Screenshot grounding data
- Opening Delimiter -

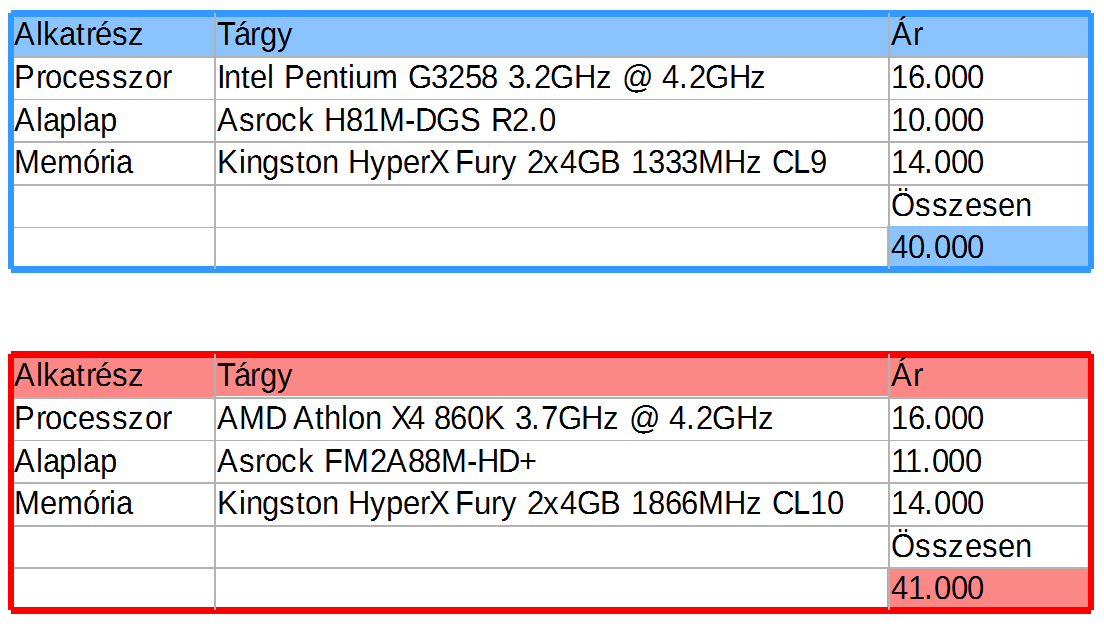Select the blue highlighted 40.000 total cell

(986, 247)
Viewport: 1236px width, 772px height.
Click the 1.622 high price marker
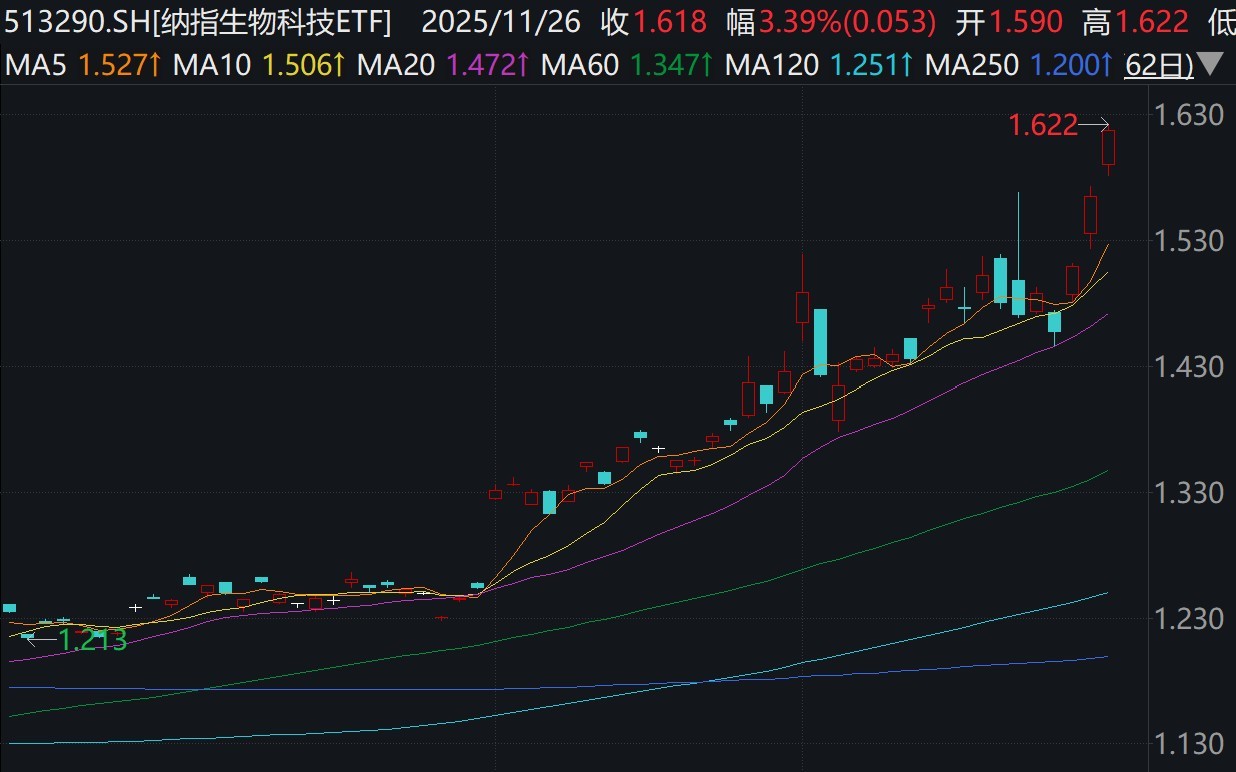point(1043,125)
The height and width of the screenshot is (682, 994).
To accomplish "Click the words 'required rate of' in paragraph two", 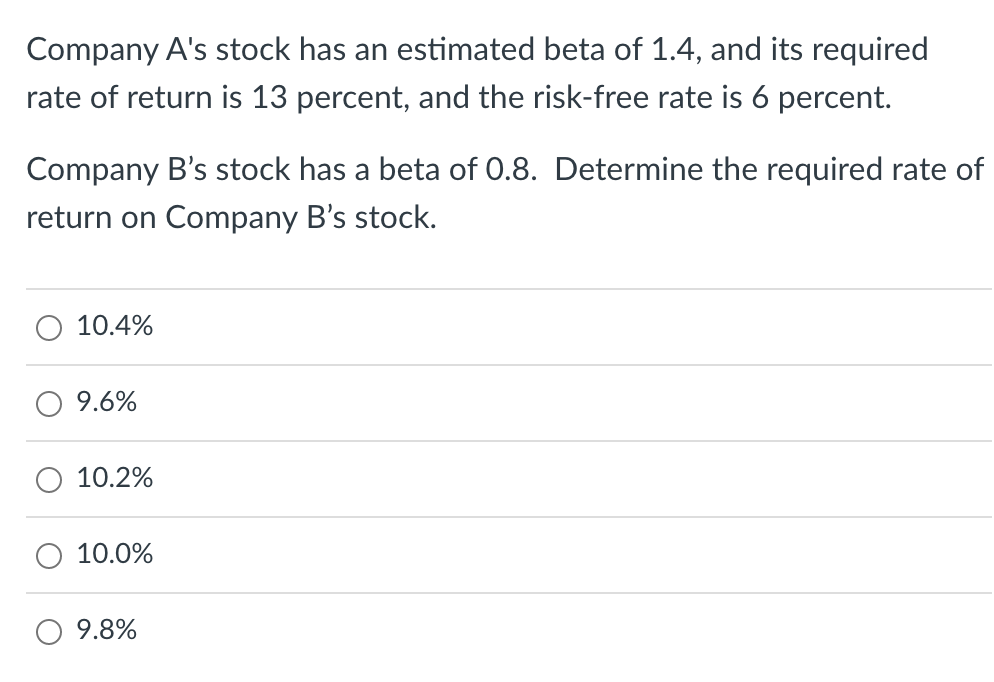I will pos(848,170).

- Closing Delimiter -

#### [Requirement]
Only lines containing the word "width" matter here: count them in the entries and give the number, nothing else.

#### [Solution to the exercise]
2